### To do
Every record must be repeated precisely as it stands.

(Stored data)
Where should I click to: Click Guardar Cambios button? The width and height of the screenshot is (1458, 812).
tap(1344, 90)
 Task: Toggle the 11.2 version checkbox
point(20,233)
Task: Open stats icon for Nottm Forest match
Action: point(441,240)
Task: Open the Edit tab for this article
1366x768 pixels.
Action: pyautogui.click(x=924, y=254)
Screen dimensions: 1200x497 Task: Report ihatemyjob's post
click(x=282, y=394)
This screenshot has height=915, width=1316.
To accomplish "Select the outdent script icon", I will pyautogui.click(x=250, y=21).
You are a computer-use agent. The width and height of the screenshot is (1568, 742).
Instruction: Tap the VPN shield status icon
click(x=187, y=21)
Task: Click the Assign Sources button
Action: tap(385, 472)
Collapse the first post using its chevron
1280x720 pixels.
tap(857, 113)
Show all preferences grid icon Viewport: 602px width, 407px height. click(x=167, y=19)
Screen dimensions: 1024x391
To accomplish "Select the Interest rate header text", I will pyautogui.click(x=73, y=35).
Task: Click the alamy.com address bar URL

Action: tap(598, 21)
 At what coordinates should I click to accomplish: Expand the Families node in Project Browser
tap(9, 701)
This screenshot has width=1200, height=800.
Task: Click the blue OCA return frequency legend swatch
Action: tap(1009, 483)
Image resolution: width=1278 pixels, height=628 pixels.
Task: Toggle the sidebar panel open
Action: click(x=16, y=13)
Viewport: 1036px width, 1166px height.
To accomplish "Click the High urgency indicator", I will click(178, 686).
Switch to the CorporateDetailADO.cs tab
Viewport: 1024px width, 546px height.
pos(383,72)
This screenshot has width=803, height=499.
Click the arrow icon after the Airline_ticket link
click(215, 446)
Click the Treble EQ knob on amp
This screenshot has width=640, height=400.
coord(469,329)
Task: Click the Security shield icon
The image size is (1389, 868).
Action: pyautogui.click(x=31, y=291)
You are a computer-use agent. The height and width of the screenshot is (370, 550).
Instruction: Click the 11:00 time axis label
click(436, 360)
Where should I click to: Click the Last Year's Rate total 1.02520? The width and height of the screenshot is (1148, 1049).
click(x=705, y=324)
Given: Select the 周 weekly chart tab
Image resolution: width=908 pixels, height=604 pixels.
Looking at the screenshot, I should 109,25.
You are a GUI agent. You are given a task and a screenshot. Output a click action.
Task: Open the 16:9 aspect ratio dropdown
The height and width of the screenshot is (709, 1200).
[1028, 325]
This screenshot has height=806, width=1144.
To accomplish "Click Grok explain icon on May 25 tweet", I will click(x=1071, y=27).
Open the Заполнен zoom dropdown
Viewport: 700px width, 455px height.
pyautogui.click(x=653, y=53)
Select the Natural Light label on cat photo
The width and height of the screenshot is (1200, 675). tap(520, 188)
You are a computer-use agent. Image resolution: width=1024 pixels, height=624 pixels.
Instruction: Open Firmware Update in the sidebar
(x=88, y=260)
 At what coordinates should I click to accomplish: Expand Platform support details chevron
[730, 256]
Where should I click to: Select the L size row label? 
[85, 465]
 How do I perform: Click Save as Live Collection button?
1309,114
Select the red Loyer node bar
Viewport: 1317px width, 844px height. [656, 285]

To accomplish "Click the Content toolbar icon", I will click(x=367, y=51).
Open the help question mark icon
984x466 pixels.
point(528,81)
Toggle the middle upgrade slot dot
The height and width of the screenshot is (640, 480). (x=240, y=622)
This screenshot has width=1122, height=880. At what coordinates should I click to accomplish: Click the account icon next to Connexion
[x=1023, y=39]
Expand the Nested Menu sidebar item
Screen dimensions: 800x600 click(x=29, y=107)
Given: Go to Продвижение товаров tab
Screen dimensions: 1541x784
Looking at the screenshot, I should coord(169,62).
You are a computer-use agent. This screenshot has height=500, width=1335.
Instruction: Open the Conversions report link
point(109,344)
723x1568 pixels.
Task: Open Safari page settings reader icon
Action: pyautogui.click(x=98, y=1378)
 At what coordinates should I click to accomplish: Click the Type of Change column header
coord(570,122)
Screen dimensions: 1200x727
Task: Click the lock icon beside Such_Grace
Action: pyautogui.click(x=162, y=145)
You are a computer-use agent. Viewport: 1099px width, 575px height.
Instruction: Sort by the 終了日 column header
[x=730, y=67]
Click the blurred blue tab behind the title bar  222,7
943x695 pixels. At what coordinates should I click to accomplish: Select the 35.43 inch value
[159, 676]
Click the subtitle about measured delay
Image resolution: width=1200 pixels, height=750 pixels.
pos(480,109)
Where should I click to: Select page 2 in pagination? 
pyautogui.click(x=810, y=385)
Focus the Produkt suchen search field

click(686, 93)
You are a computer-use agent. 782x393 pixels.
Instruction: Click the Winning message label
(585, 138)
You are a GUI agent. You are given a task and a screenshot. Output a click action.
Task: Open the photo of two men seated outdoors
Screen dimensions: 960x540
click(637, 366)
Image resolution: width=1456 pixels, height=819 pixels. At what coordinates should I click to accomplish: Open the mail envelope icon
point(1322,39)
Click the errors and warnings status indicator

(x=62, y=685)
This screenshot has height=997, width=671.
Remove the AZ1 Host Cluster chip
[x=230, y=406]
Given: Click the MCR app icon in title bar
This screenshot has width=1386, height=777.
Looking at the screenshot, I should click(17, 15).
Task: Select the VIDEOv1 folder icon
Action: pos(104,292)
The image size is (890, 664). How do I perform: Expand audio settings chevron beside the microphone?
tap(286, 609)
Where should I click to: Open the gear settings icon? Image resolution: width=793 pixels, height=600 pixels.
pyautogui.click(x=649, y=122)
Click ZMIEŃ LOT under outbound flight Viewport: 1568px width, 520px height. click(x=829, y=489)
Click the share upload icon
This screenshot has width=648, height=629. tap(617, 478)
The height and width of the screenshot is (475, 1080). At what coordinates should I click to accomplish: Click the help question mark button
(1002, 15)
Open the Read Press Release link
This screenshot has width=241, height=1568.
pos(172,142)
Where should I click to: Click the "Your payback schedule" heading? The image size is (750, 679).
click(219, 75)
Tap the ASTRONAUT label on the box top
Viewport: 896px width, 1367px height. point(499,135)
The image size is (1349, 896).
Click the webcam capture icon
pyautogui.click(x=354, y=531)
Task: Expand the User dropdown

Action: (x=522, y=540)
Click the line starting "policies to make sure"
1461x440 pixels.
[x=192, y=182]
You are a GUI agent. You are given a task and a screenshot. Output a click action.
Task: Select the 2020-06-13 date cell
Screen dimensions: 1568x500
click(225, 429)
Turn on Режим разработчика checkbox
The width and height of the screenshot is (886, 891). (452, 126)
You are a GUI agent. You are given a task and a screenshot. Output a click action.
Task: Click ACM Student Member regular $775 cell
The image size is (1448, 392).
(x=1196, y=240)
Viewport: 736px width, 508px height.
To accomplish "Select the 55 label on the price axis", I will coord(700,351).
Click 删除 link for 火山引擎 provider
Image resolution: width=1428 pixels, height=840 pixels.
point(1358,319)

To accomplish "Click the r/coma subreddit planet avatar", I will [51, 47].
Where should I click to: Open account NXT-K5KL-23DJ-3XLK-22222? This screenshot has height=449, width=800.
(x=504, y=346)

### Solved problem
Where should I click to: Click Guardar Cambios button? The width and height of the screenshot is (1458, 812).
tap(1344, 90)
 Task: Toggle the 11.2 version checkbox
point(20,233)
Task: Open stats icon for Nottm Forest match
Action: point(441,240)
Task: Open the Edit tab for this article
1366x768 pixels.
Action: pyautogui.click(x=924, y=254)
Screen dimensions: 1200x497 Task: Report ihatemyjob's post
click(x=282, y=394)
This screenshot has height=915, width=1316.
To accomplish "Select the outdent script icon", I will pyautogui.click(x=250, y=21).
You are a computer-use agent. The width and height of the screenshot is (1568, 742).
Instruction: Tap the VPN shield status icon
click(x=187, y=21)
Task: Click the Assign Sources button
Action: tap(385, 472)
Collapse the first post using its chevron
1280x720 pixels.
tap(857, 113)
Show all preferences grid icon Viewport: 602px width, 407px height. click(x=167, y=19)
Screen dimensions: 1024x391
To accomplish "Select the Interest rate header text", I will pyautogui.click(x=73, y=35).
Task: Click the alamy.com address bar URL

Action: tap(598, 21)
 At what coordinates should I click to accomplish: Expand the Families node in Project Browser
tap(9, 701)
This screenshot has width=1200, height=800.
Task: Click the blue OCA return frequency legend swatch
Action: tap(1009, 483)
Image resolution: width=1278 pixels, height=628 pixels.
Task: Toggle the sidebar panel open
Action: click(x=16, y=13)
Viewport: 1036px width, 1166px height.
To accomplish "Click the High urgency indicator", I will click(178, 686).
Switch to the CorporateDetailADO.cs tab
Viewport: 1024px width, 546px height.
pos(383,72)
This screenshot has width=803, height=499.
Click the arrow icon after the Airline_ticket link
click(215, 446)
Click the Treble EQ knob on amp
This screenshot has width=640, height=400.
coord(469,329)
Task: Click the Security shield icon
The image size is (1389, 868).
Action: pyautogui.click(x=31, y=291)
You are a computer-use agent. The height and width of the screenshot is (370, 550).
Instruction: Click the 11:00 time axis label
click(436, 360)
Where should I click to: Click the Last Year's Rate total 1.02520? The width and height of the screenshot is (1148, 1049).
click(x=705, y=324)
Given: Select the 周 weekly chart tab
Image resolution: width=908 pixels, height=604 pixels.
Looking at the screenshot, I should 109,25.
You are a GUI agent. You are given a task and a screenshot. Output a click action.
Task: Open the 16:9 aspect ratio dropdown
The height and width of the screenshot is (709, 1200).
[1028, 325]
This screenshot has height=806, width=1144.
To accomplish "Click Grok explain icon on May 25 tweet", I will click(x=1071, y=27).
Open the Заполнен zoom dropdown
Viewport: 700px width, 455px height.
pyautogui.click(x=653, y=53)
Select the Natural Light label on cat photo
The width and height of the screenshot is (1200, 675). tap(520, 188)
You are a computer-use agent. Image resolution: width=1024 pixels, height=624 pixels.
Instruction: Open Firmware Update in the sidebar
(x=88, y=260)
 At what coordinates should I click to accomplish: Expand Platform support details chevron
[730, 256]
Where should I click to: Select the L size row label? 
[85, 465]
 How do I perform: Click Save as Live Collection button?
1309,114
Select the red Loyer node bar
Viewport: 1317px width, 844px height. [656, 285]

To accomplish "Click the Content toolbar icon", I will click(x=367, y=51).
Open the help question mark icon
984x466 pixels.
point(528,81)
Toggle the middle upgrade slot dot
The height and width of the screenshot is (640, 480). (x=240, y=622)
This screenshot has width=1122, height=880. At what coordinates should I click to accomplish: Click the account icon next to Connexion
[x=1023, y=39]
Expand the Nested Menu sidebar item
Screen dimensions: 800x600 click(x=29, y=107)
Given: Go to Продвижение товаров tab
Screen dimensions: 1541x784
Looking at the screenshot, I should coord(169,62).
You are a computer-use agent. This screenshot has height=500, width=1335.
Instruction: Open the Conversions report link
point(109,344)
723x1568 pixels.
Task: Open Safari page settings reader icon
Action: pyautogui.click(x=98, y=1378)
 At what coordinates should I click to accomplish: Click the Type of Change column header
coord(570,122)
Screen dimensions: 1200x727
Task: Click the lock icon beside Such_Grace
Action: pyautogui.click(x=162, y=145)
You are a computer-use agent. Viewport: 1099px width, 575px height.
Instruction: Sort by the 終了日 column header
[x=730, y=67]
Click the blurred blue tab behind the title bar  222,7
943x695 pixels. At what coordinates should I click to accomplish: Select the 35.43 inch value
[159, 676]
Click the subtitle about measured delay
Image resolution: width=1200 pixels, height=750 pixels.
pos(480,109)
Where should I click to: Select page 2 in pagination? 
pyautogui.click(x=810, y=385)
Focus the Produkt suchen search field

click(686, 93)
You are a computer-use agent. 782x393 pixels.
Instruction: Click the Winning message label
(585, 138)
You are a GUI agent. You are given a task and a screenshot. Output a click action.
Task: Open the photo of two men seated outdoors
Screen dimensions: 960x540
click(637, 366)
Image resolution: width=1456 pixels, height=819 pixels. At what coordinates should I click to accomplish: Open the mail envelope icon
point(1322,39)
Click the errors and warnings status indicator

(x=62, y=685)
This screenshot has height=997, width=671.
Remove the AZ1 Host Cluster chip
[x=230, y=406]
Given: Click the MCR app icon in title bar
This screenshot has width=1386, height=777.
Looking at the screenshot, I should click(17, 15).
Task: Select the VIDEOv1 folder icon
Action: pos(104,292)
The image size is (890, 664). How do I perform: Expand audio settings chevron beside the microphone?
tap(286, 609)
Where should I click to: Open the gear settings icon? Image resolution: width=793 pixels, height=600 pixels.
pyautogui.click(x=649, y=122)
Click ZMIEŃ LOT under outbound flight Viewport: 1568px width, 520px height. click(x=829, y=489)
Click the share upload icon
This screenshot has width=648, height=629. tap(617, 478)
The height and width of the screenshot is (475, 1080). At what coordinates should I click to accomplish: Click the help question mark button
(1002, 15)
Open the Read Press Release link
This screenshot has width=241, height=1568.
pos(172,142)
Where should I click to: Click the "Your payback schedule" heading? The image size is (750, 679).
click(219, 75)
Tap the ASTRONAUT label on the box top
Viewport: 896px width, 1367px height. point(499,135)
The image size is (1349, 896).
Click the webcam capture icon
pyautogui.click(x=354, y=531)
Task: Expand the User dropdown

Action: (x=522, y=540)
Click the line starting "policies to make sure"
1461x440 pixels.
[x=192, y=182]
You are a GUI agent. You are given a task and a screenshot. Output a click action.
Task: Select the 2020-06-13 date cell
Screen dimensions: 1568x500
click(225, 429)
Turn on Режим разработчика checkbox
The width and height of the screenshot is (886, 891). (452, 126)
You are a GUI agent. You are given a task and a screenshot. Output a click action.
Task: Click ACM Student Member regular $775 cell
The image size is (1448, 392).
(x=1196, y=240)
Viewport: 736px width, 508px height.
To accomplish "Select the 55 label on the price axis", I will coord(700,351).
Click 删除 link for 火山引擎 provider
Image resolution: width=1428 pixels, height=840 pixels.
point(1358,319)

To accomplish "Click the r/coma subreddit planet avatar", I will [51, 47].
Where should I click to: Open account NXT-K5KL-23DJ-3XLK-22222? This screenshot has height=449, width=800.
(x=504, y=346)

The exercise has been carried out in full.